• **TASK PROMPT**
Reproduce all of the data below verbatim, line for line.

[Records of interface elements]
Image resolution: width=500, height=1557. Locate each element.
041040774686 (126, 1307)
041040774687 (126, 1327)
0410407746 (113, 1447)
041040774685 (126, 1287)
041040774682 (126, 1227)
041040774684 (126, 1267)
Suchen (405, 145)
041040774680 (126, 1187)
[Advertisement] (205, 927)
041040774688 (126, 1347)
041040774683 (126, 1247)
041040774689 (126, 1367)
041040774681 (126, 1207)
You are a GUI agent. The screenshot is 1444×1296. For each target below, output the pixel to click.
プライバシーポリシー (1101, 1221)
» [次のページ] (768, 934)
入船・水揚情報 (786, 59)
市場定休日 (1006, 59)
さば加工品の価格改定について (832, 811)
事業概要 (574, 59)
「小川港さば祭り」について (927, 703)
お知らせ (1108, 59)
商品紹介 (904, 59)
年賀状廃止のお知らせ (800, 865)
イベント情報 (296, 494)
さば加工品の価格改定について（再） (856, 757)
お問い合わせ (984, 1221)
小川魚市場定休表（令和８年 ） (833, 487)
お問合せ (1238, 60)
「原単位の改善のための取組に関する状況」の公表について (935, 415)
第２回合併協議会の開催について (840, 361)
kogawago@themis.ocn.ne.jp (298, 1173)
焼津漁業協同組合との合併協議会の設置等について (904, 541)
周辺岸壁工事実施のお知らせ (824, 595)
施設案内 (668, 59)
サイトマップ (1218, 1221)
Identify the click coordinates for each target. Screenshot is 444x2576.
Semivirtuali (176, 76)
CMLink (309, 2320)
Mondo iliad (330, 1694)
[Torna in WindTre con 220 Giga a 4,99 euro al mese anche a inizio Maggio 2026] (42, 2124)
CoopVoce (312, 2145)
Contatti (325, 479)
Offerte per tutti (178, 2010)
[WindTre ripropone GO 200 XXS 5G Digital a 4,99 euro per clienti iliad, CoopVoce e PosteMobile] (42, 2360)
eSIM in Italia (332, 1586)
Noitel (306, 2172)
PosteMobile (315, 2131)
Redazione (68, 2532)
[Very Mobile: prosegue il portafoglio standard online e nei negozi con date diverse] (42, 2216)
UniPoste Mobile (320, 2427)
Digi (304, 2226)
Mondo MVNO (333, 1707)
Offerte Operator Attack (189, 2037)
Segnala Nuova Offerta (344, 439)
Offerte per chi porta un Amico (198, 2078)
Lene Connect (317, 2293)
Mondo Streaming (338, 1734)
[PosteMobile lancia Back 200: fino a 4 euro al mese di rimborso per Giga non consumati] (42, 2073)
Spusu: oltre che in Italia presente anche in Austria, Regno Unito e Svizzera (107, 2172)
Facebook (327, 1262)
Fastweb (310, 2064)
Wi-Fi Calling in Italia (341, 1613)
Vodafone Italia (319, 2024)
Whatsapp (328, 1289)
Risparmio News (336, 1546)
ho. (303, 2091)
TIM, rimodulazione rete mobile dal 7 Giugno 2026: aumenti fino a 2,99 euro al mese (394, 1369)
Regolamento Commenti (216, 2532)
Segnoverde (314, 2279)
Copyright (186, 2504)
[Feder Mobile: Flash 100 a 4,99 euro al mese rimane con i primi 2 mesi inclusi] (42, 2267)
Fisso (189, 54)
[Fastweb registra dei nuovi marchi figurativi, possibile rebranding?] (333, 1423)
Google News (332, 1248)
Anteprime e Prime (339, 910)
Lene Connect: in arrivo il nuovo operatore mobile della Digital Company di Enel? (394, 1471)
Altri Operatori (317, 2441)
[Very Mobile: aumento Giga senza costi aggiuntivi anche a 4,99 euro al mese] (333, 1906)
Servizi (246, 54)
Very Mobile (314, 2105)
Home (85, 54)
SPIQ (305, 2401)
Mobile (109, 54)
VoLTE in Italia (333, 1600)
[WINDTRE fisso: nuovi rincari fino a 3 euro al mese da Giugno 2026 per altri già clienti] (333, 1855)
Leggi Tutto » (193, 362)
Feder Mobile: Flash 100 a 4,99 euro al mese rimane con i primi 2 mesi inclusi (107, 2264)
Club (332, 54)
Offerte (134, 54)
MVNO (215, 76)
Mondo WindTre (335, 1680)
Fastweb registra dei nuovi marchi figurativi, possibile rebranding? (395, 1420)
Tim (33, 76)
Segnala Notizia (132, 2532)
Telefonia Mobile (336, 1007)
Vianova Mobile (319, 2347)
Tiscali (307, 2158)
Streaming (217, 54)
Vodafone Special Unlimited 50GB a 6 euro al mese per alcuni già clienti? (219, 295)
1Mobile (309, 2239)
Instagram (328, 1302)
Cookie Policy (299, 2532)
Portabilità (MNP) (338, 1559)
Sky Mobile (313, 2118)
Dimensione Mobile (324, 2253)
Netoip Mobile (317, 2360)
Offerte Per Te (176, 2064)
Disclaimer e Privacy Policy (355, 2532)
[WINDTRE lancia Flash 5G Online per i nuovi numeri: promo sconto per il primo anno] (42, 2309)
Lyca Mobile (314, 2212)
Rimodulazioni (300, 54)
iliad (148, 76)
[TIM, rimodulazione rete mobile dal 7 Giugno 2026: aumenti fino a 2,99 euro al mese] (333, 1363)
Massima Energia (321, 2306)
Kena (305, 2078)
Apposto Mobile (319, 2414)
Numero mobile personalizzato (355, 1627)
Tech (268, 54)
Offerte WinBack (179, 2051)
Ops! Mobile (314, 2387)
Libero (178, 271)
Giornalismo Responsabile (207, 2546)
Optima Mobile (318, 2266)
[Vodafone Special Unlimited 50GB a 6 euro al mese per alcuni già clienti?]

• **RESPONSE BELOW**
Image resolution: width=500, height=1557. Locate each element.
041040774686 (126, 1307)
041040774687 (126, 1327)
0410407746 (113, 1447)
041040774685 (126, 1287)
041040774682 (126, 1227)
041040774684 (126, 1267)
Suchen (405, 145)
041040774680 (126, 1187)
[Advertisement] (205, 927)
041040774688 (126, 1347)
041040774683 (126, 1247)
041040774689 (126, 1367)
041040774681 (126, 1207)
You are a GUI agent. The screenshot is 1444×1296. For each target below, output the pixel to click.
プライバシーポリシー (1101, 1221)
» [次のページ] (768, 934)
入船・水揚情報 (786, 59)
市場定休日 (1006, 59)
さば加工品の価格改定について (832, 811)
事業概要 (574, 59)
「小川港さば祭り」について (927, 703)
お知らせ (1108, 59)
商品紹介 (904, 59)
年賀状廃止のお知らせ (800, 865)
イベント情報 (296, 494)
さば加工品の価格改定について（再） (856, 757)
お問い合わせ (984, 1221)
小川魚市場定休表（令和８年 ） (833, 487)
お問合せ (1238, 60)
「原単位の改善のための取組に関する状況」の公表について (935, 415)
第２回合併協議会の開催について (840, 361)
kogawago@themis.ocn.ne.jp (298, 1173)
焼津漁業協同組合との合併協議会の設置等について (904, 541)
周辺岸壁工事実施のお知らせ (824, 595)
施設案内 (668, 59)
サイトマップ (1218, 1221)
Identify the click coordinates for each target. Screenshot is 444x2576.
Semivirtuali (176, 76)
CMLink (309, 2320)
Mondo iliad (330, 1694)
[Torna in WindTre con 220 Giga a 4,99 euro al mese anche a inizio Maggio 2026] (42, 2124)
CoopVoce (312, 2145)
Contatti (325, 479)
Offerte per tutti (178, 2010)
[WindTre ripropone GO 200 XXS 5G Digital a 4,99 euro per clienti iliad, CoopVoce e PosteMobile] (42, 2360)
eSIM in Italia (332, 1586)
Noitel (306, 2172)
PosteMobile (315, 2131)
Redazione (68, 2532)
[Very Mobile: prosegue il portafoglio standard online e nei negozi con date diverse] (42, 2216)
UniPoste Mobile (320, 2427)
Digi (304, 2226)
Mondo MVNO (333, 1707)
Offerte Operator Attack (189, 2037)
Segnala Nuova Offerta (344, 439)
Offerte per chi porta un Amico (198, 2078)
Lene Connect (317, 2293)
Mondo Streaming (338, 1734)
[PosteMobile lancia Back 200: fino a 4 euro al mese di rimborso per Giga non consumati] (42, 2073)
Spusu: oltre che in Italia presente anche in Austria, Regno Unito e Svizzera (107, 2172)
Facebook (327, 1262)
Fastweb (310, 2064)
Wi-Fi Calling in Italia (341, 1613)
Vodafone Italia (319, 2024)
Whatsapp (328, 1289)
Risparmio News (336, 1546)
ho. (303, 2091)
TIM, rimodulazione rete mobile dal 7 Giugno 2026: aumenti fino a 2,99 euro al mese (394, 1369)
Regolamento Commenti (216, 2532)
Segnoverde (314, 2279)
Copyright (186, 2504)
[Feder Mobile: Flash 100 a 4,99 euro al mese rimane con i primi 2 mesi inclusi] (42, 2267)
Fisso (189, 54)
[Fastweb registra dei nuovi marchi figurativi, possibile rebranding?] (333, 1423)
Google News (332, 1248)
Anteprime e Prime (339, 910)
Lene Connect: in arrivo il nuovo operatore mobile della Digital Company di Enel? (394, 1471)
Altri Operatori (317, 2441)
[Very Mobile: aumento Giga senza costi aggiuntivi anche a 4,99 euro al mese] (333, 1906)
Servizi (246, 54)
Very Mobile (314, 2105)
Home (85, 54)
SPIQ (305, 2401)
Mobile (109, 54)
VoLTE in Italia (333, 1600)
[WINDTRE fisso: nuovi rincari fino a 3 euro al mese da Giugno 2026 per altri già clienti] (333, 1855)
Leggi Tutto » (193, 362)
Feder Mobile: Flash 100 a 4,99 euro al mese rimane con i primi 2 mesi inclusi (107, 2264)
Club (332, 54)
Offerte (134, 54)
MVNO (215, 76)
Mondo WindTre (335, 1680)
Fastweb registra dei nuovi marchi figurativi, possibile rebranding? (395, 1420)
Tim (33, 76)
Segnala Notizia (132, 2532)
Telefonia Mobile (336, 1007)
Vianova Mobile (319, 2347)
Tiscali (307, 2158)
Streaming (217, 54)
Vodafone Special Unlimited 50GB a 6 euro al mese per alcuni già clienti? (219, 295)
1Mobile (309, 2239)
Instagram (328, 1302)
Cookie Policy (299, 2532)
Portabilità (MNP) (338, 1559)
Sky Mobile (313, 2118)
Dimensione Mobile (324, 2253)
Netoip Mobile (317, 2360)
Offerte Per Te (176, 2064)
Disclaimer e Privacy Policy (355, 2532)
[WINDTRE lancia Flash 5G Online per i nuovi numeri: promo sconto per il primo anno] (42, 2309)
Lyca Mobile (314, 2212)
Rimodulazioni (300, 54)
iliad (148, 76)
[TIM, rimodulazione rete mobile dal 7 Giugno 2026: aumenti fino a 2,99 euro al mese] (333, 1363)
Massima Energia (321, 2306)
Kena (305, 2078)
Apposto Mobile (319, 2414)
Numero mobile personalizzato (355, 1627)
Tech (268, 54)
Offerte WinBack (179, 2051)
Ops! Mobile (314, 2387)
Libero (178, 271)
Giornalismo Responsabile (207, 2546)
Optima Mobile (318, 2266)
[Vodafone Special Unlimited 50GB a 6 euro al mese per alcuni già clienti?]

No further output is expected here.